Re RA (Appeal: Validity of a Marriage: Finding of Fact) [2024] EWHC 1144 (Fam)15 May 2024

Published: 06/06/2024 21:53

https://www.bailii.org/ew/cases/EWHC/Fam/2024/1144.html

Henke J. Successful appeal of a fact-finding, despite such an appeal being ‘notoriously difficult’.

Facts

The parties entered into a relationship in 1995. They were Islamically married on 4 August 1999 and a civil ceremony was held at a Registry office on 14 December 1999.

The parties share two children, born in 2001 and 2010 respectively, who were the subjects of Children Act proceedings in which various findings had been made against the respondent husband of behaviours including assault and communication intended to cause anxiety.

The parties separated in 2013 and the appellant wife applied for divorce on 18 June 2022 relying on a marriage certificate. The respondent disputed the existence of the marriage in his Response and on 14 August 2022 made an application challenging the marriage certificate. The respondent’s position evolved so that at the time of the hearing before the district judge, his position was that the marriage certificate was authentic but he had not been present at the civil ceremony.

The question before the district judge was whether the parties were married in the civil ceremony.
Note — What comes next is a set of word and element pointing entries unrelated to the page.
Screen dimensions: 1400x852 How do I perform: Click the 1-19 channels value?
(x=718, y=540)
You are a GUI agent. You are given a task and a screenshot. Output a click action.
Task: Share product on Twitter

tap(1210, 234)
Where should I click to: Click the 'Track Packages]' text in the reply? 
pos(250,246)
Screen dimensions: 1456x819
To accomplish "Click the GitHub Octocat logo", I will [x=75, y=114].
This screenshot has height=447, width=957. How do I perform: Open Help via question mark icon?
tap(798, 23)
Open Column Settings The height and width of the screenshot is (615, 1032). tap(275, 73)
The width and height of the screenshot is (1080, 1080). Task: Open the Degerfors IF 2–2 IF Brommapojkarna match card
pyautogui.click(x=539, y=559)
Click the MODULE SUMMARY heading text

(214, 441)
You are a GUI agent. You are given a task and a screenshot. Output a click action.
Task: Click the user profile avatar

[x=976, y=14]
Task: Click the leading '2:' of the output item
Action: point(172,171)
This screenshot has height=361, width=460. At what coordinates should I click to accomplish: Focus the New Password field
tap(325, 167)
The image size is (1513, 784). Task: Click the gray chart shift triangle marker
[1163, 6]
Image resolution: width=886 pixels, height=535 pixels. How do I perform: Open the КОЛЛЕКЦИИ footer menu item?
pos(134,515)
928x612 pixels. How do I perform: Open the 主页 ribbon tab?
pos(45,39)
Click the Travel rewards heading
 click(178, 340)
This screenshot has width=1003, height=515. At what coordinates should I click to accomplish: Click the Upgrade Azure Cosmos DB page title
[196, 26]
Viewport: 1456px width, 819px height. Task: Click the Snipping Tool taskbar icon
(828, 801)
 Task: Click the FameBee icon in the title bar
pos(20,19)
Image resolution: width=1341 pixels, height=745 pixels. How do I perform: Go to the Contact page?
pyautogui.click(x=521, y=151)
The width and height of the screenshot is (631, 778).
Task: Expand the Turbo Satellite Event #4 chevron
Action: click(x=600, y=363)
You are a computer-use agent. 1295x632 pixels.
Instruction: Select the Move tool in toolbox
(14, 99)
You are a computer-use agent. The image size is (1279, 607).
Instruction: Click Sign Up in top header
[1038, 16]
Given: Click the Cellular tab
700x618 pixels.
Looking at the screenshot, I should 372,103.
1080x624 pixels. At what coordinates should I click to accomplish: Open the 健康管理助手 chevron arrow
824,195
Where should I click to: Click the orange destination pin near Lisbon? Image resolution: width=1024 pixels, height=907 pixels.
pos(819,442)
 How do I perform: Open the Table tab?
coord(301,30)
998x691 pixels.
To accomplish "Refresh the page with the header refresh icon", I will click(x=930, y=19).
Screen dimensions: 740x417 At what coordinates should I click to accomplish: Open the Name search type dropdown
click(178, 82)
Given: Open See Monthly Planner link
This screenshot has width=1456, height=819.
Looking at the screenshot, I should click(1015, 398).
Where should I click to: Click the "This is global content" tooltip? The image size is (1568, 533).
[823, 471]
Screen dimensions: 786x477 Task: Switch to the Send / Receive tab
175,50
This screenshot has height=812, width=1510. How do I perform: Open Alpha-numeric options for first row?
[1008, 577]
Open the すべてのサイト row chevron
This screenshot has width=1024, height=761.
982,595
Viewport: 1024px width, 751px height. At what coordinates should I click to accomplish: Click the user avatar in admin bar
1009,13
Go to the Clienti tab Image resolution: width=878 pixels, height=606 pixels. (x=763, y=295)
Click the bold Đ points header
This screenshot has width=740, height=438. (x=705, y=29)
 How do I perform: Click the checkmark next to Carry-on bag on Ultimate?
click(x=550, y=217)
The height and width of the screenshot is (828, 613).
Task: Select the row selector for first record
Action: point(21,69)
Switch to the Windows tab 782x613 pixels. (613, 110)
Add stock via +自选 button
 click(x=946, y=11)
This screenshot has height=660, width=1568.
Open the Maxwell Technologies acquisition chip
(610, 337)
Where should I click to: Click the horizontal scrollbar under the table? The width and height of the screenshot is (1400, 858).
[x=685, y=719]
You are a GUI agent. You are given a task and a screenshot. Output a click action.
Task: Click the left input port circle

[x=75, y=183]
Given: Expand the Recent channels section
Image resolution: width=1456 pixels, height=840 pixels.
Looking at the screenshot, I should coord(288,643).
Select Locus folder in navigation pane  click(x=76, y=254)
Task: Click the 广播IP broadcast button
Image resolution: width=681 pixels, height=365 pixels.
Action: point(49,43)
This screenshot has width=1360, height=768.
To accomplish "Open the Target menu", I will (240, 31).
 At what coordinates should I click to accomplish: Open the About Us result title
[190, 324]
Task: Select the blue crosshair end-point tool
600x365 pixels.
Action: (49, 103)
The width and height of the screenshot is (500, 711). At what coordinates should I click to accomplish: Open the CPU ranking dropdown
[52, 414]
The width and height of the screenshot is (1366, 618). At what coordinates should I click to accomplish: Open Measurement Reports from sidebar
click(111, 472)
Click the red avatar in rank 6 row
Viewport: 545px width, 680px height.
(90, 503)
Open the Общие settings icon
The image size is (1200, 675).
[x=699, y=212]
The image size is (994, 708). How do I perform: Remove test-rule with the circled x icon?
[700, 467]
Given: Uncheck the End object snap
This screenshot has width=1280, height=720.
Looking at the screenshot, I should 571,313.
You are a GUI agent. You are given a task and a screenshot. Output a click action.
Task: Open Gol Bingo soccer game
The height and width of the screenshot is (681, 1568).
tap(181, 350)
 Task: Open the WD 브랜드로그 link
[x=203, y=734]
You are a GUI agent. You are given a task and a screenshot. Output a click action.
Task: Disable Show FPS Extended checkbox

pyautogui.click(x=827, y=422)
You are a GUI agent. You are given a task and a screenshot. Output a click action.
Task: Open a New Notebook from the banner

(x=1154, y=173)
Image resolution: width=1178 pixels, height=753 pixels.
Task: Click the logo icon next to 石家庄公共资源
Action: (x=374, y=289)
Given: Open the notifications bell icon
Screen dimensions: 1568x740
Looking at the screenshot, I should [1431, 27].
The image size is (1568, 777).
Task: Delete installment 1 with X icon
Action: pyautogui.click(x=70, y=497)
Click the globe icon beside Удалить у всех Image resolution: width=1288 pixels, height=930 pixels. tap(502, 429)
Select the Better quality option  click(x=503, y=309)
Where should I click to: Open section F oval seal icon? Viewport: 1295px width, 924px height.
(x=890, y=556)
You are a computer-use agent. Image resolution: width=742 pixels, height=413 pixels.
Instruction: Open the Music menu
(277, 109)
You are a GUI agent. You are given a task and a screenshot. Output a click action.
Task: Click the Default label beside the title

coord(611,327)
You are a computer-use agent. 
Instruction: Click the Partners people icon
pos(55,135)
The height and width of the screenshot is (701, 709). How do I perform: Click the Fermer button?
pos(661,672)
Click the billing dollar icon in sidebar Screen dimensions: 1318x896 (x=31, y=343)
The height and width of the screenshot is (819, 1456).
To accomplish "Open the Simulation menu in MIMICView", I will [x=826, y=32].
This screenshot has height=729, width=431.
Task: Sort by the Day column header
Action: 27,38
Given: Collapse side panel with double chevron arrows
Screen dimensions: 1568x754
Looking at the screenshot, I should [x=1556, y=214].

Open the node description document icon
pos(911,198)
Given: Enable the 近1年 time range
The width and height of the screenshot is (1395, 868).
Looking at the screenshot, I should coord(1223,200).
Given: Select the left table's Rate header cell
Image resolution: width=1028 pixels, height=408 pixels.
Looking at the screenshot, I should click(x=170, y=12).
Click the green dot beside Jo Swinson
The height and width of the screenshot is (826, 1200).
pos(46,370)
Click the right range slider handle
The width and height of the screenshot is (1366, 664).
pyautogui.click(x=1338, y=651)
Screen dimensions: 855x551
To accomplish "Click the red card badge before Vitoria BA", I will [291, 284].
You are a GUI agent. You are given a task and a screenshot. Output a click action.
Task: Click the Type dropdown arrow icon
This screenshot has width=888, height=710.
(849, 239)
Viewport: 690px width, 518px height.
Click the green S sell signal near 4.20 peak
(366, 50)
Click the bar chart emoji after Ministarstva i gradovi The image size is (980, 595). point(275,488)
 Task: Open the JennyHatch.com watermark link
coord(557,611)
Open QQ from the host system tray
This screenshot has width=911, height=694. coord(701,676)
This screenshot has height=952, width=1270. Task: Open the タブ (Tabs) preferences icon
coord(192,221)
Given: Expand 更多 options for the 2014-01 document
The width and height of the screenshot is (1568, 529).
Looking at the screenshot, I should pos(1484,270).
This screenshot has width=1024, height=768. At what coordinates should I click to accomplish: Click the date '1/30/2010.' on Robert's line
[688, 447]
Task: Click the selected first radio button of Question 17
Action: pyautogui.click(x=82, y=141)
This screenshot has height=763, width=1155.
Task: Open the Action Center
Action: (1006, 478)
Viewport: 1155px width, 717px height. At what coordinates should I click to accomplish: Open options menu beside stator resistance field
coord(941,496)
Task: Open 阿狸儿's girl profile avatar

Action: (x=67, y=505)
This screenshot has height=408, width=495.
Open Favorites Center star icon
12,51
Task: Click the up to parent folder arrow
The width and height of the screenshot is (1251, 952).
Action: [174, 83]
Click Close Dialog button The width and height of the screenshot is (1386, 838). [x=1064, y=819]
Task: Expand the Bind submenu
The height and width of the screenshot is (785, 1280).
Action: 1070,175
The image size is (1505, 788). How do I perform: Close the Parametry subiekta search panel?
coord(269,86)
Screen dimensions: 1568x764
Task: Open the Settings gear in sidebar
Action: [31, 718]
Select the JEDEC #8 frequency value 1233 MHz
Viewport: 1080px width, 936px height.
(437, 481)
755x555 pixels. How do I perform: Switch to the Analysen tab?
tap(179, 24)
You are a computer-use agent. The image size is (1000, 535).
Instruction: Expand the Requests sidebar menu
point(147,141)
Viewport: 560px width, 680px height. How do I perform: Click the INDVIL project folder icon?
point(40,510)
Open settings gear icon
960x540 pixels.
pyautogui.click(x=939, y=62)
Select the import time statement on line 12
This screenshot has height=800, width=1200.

The district judge determined that the respondent was not present at the civil ceremony and therefore the parties were not legally married.

The parties’ positions and the law

The appellant wife appealed, arguing that:

  1. it was wrong in law to state that the marriage certificate could not be relied on in isolation;
  2. the burden of proof had been reversed, putting the onus on her to prove the validity of the marriage despite the marriage certificate;
  3. it was an error to fail to apply the law on the presumption of marriage;
  4. the judge failed to consider properly or at all that the civil marriage was a further example of control and that the respondent’s denial of the same was economic abuse as it prevented her applying for financial relief;
  5. the judge failed to consider various factual features of the case, for example the respondent had displayed threatening and possessive behaviour and refused the appellant a divorce for a number of years;
  6. ‘procedural irregularities’ relating to how aspects of the evidence were treated;
  7. ‘aspects of credibility’ such as failing to give weight to previous findings against the respondent;
  8. factual errors; and
  9. infringement of her right to fair trial.

The respondent’s position was that the argument had no prospects of success (FPR 30.3(7)) and was fanciful (Re R (A Child) [2019] EWCA Civ 895) and that an order and not a judgment is appealed (Vaughan v Vaughan [2007] EWCA Civ 1085).

An appeal may only succeed, pursuant to FPR 30.12(3), if the decision is wrong or unjust on account of irregularity and the court must bear in mind the advantage the first instance judge had in seeing the parties and other witnesses. The court must also avoid a narrow textual analysis, treat the first instance judge’s findings with the appropriate respect, and remember the appellate court’s severe handicap in judging the credibility of oral evidence. It is the court’s duty to interfere where the appellate court is convinced that the judge was wrong (Sherrington v Sherrington [2005] EWCA Civ 326).

Mostyn J’s view in AA v NA (Appeal: Fact-Finding) [2010] EWHC 1282 (Fam) was that the appellate court is only able to say a finder of fact was plainly wrong if:

  1. Their conclusion was demonstrably contrary to the weight of the evidence.
  2. The decision-making process can be identified as being plainly defective so that it can be said that the findings in question are unsafe, including where there are ‘errors of principle as to, say, the burden or standard of proof, or a failure to take into account well-established principles as to the weight to be given to proven lies or litigation misconduct in reaching the factual findings’.

Outcome

The first instance judge had set out the law correctly and did not reverse the burden of proof. However, he did err in relation to the central factual issue as he found there was nothing before him to suggest the marriage certificate was not authentic and later on found the appellant would have had access to the various identification documents which would have been required by the registrar at the time of the civil ceremony. The judge speculated that the signature on the marriage certificate could have been a forgery; however, he did not find it was a forgery.

The judge also found that the respondent was not present at the civil ceremony. The respondent’s signature could not have been authentic if he was not present at the civil ceremony.

The learned district judge’s findings on this central issue were therefore inconsistent and could not stand.

Further, it was clear that the learned judge’s assessment of the parties’ credibility was central to his decision-making; thus his failure to consider the respondent’s conviction for perverting the course of justice was a material omission relating to credibility.

The judge also erred in his consideration of the parties’ respective motives and potential positive motives for entering into a civil marriage and failed to consider whether the respondent denied the civil marriage to defeat the appellant’s claims for financial relief.

Orders were therefore made allowing permission to appeal, allowing the appeal and setting aside the district judge’s order, and remitting for rehearing.